When each direction has strands of three different colours, the strands in each direction must cycle through the same three colours in the same order if rotational symmetry is to be preserved. Even then there are several different possibilities because of the different ways in which the cycles in each direction can relate to each other. The start of the cycle in each direction can be defined by picking an arbitrary six-fold point, and taking one of the two sets of three rhombi at to each other. Figure 2 shows the pattern when the cycles in all three directions start at the same colour.
Figure 2: The cycle in each direction starts with the same colour.
The only other possibility that will preserve rotational symmetry has each cycle starting with a different colour (figure 3).
Figure 3: The cycle in each direction starts with a different colour.
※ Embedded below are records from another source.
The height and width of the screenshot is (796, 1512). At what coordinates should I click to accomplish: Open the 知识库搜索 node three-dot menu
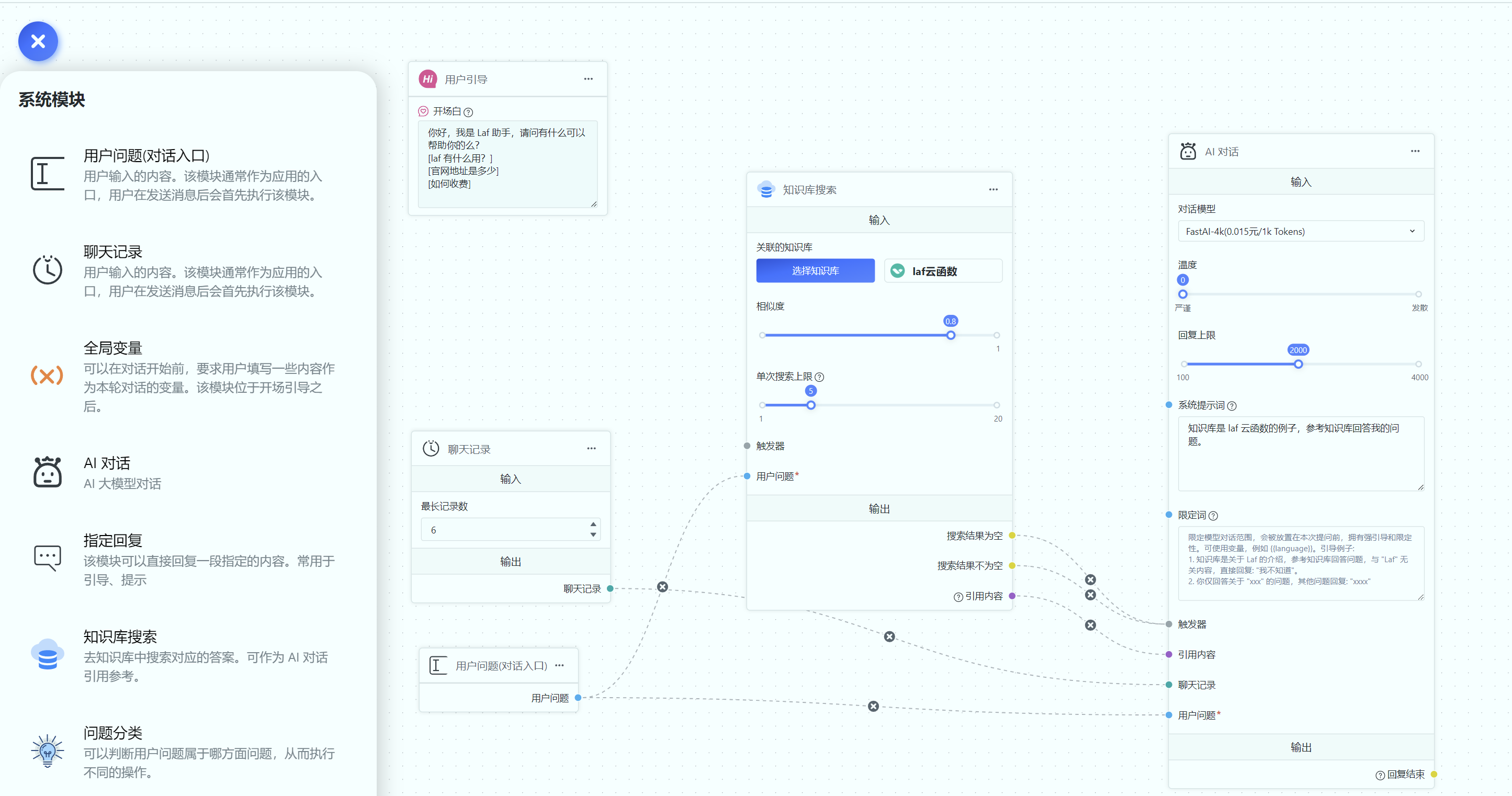993,189
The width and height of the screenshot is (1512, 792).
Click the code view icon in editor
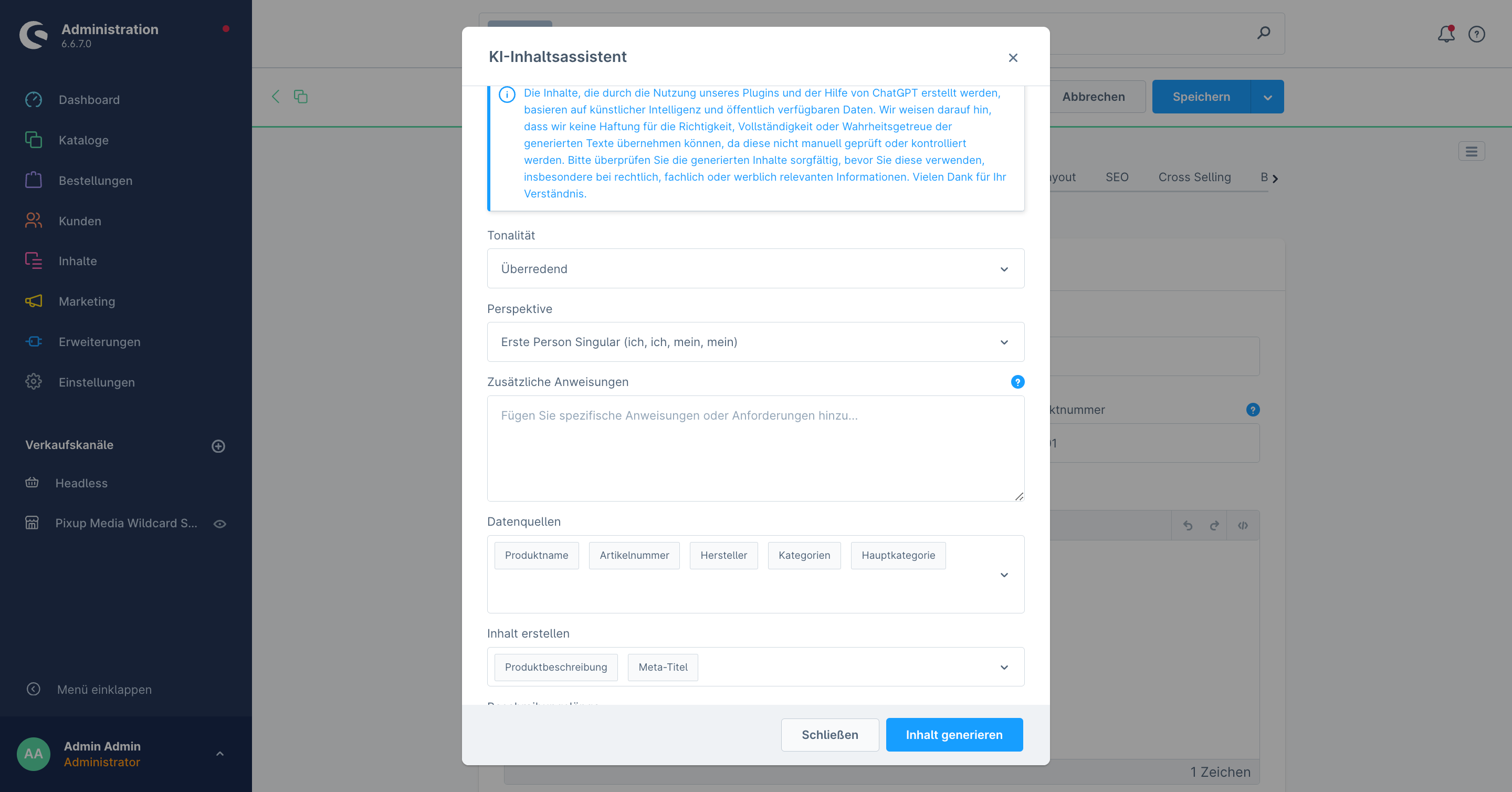pyautogui.click(x=1243, y=525)
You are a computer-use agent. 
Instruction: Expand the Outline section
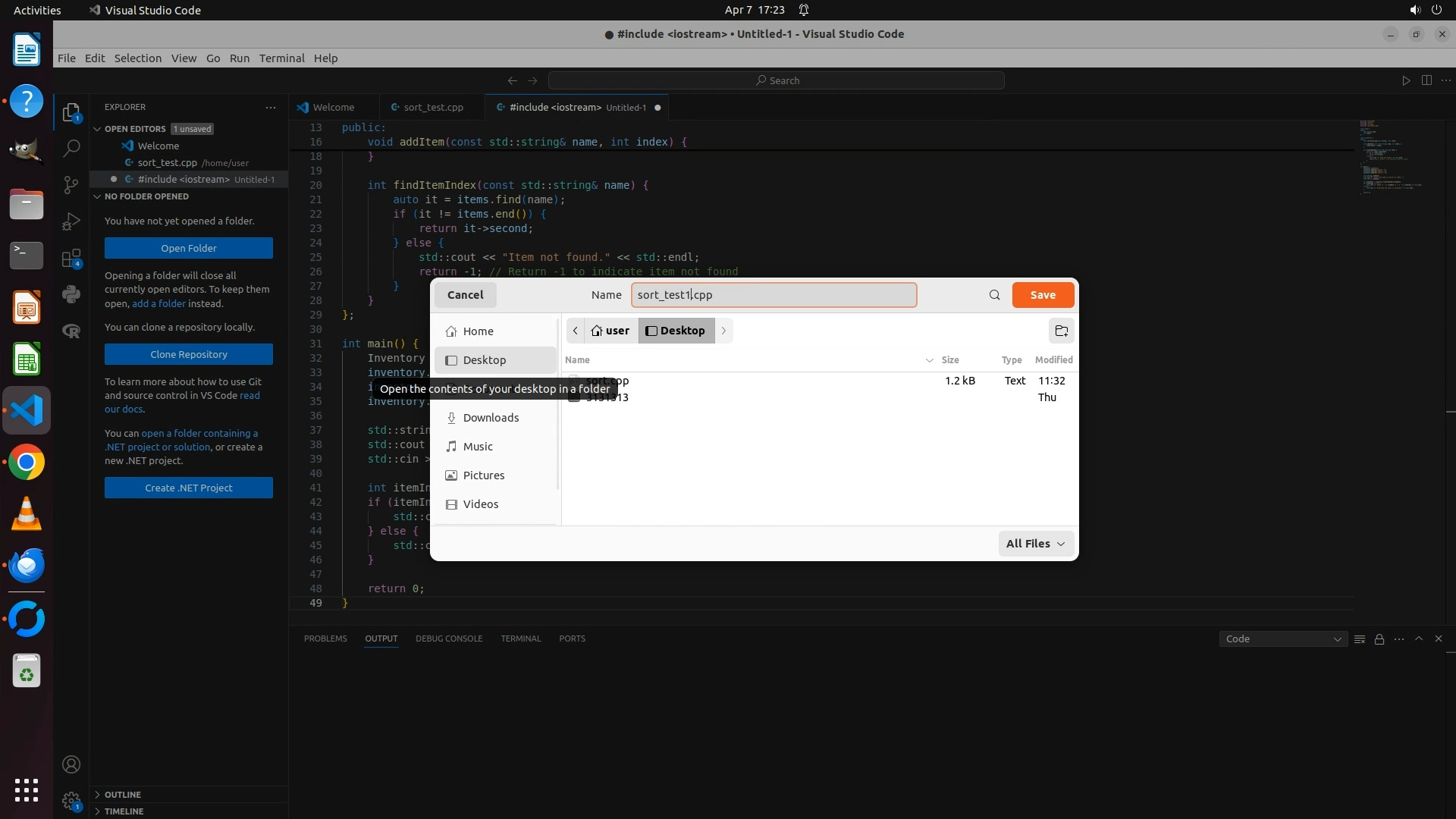(123, 795)
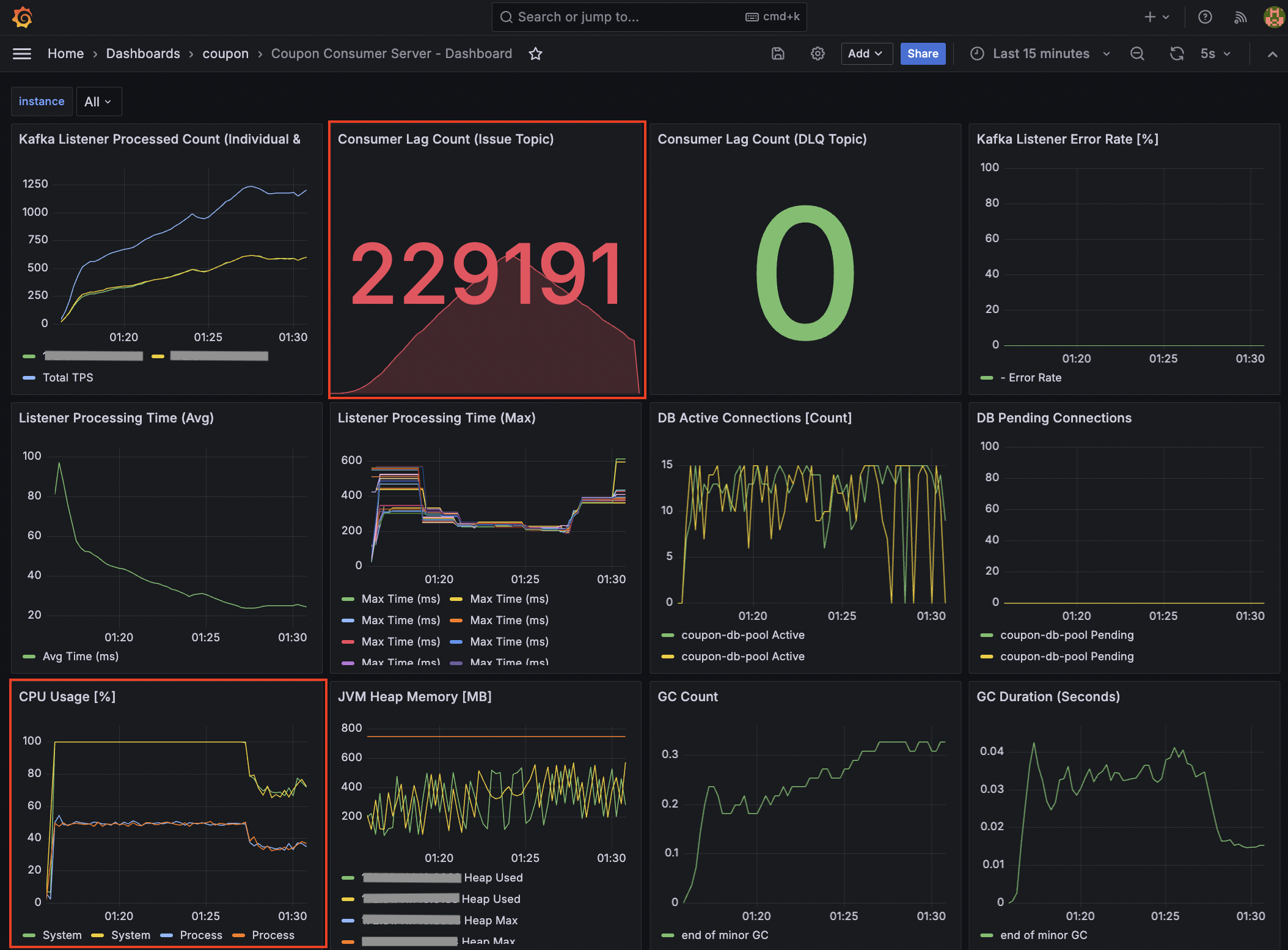Screen dimensions: 1288x950
Task: Toggle Total TPS series in legend
Action: [x=68, y=378]
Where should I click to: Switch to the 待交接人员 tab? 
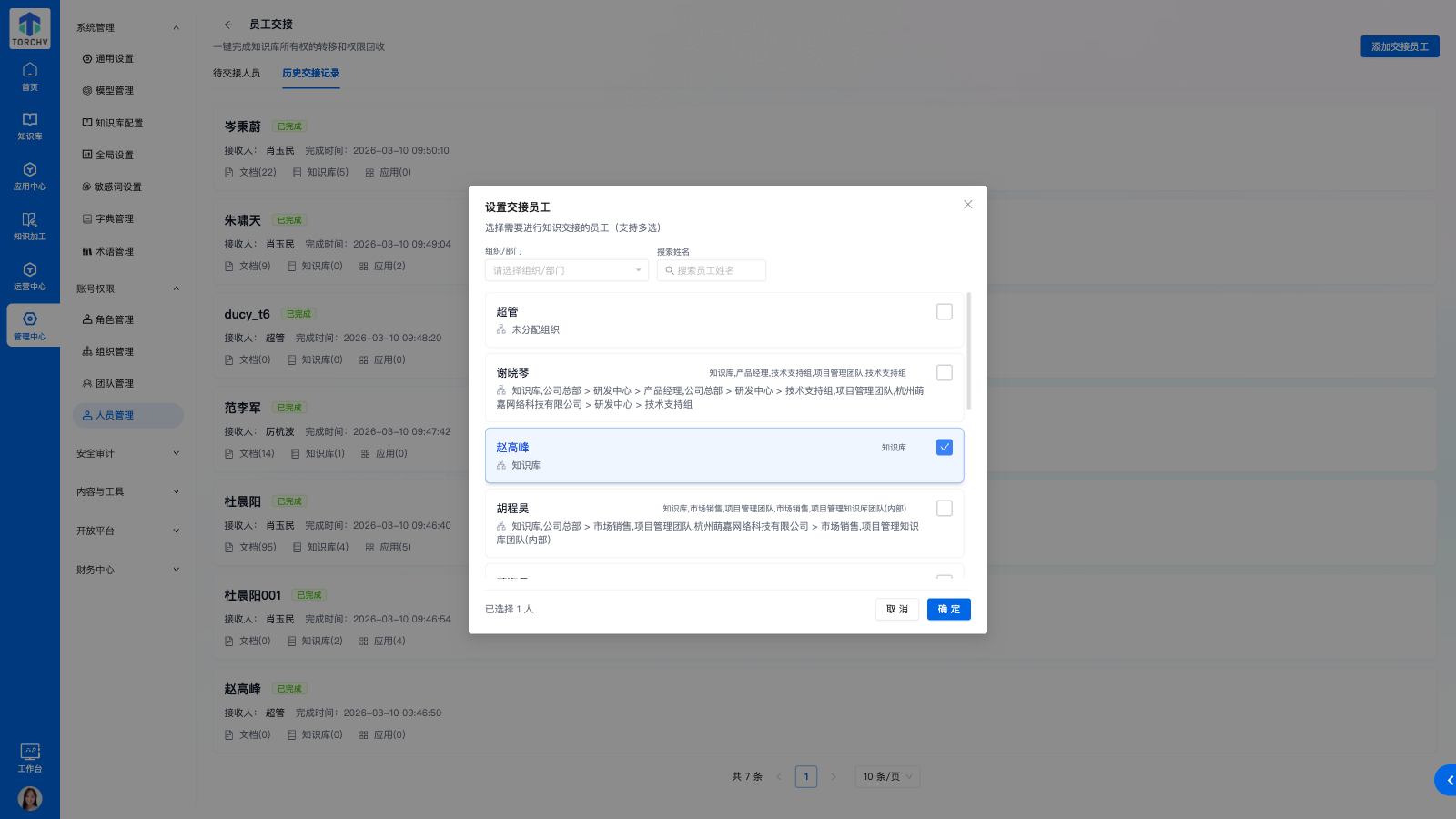point(238,73)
Patterns for Skew Mad Weave Polyhedra
All the other possibilities have the cycles in exactly two directions starting with the same colour, breaking rotational symmetry (figure 4).
Figure 4: The cycles in exactly two directions start with the same colour.
Duplicating Colours
Of course it is possible to duplicate colours (replace a pair of colours with a single colour) to produce different patterns, and some patterns illustrate aspects of the structure of the weave. For example if the start of the cycle is the same colour in all directions, and all the other strands are another colour, the pattern in figure 5 is produced. This pattern is produced naturally if Richard Ahrens’s method is used to create a basket[2], and shows that the strands at the same point in the cycle form an open hexagonal weave (figure 6) [3]. Actually figure 3 shows another way in which mad weave can be decomposed into open hexagonal weave structures, and in this case they have a borromean relationship: remove any one and the other two are disconnected.
Figure 5: Duplicating colours can reveal an aspect of the structure.
Figure 6: An open hexagonal weave.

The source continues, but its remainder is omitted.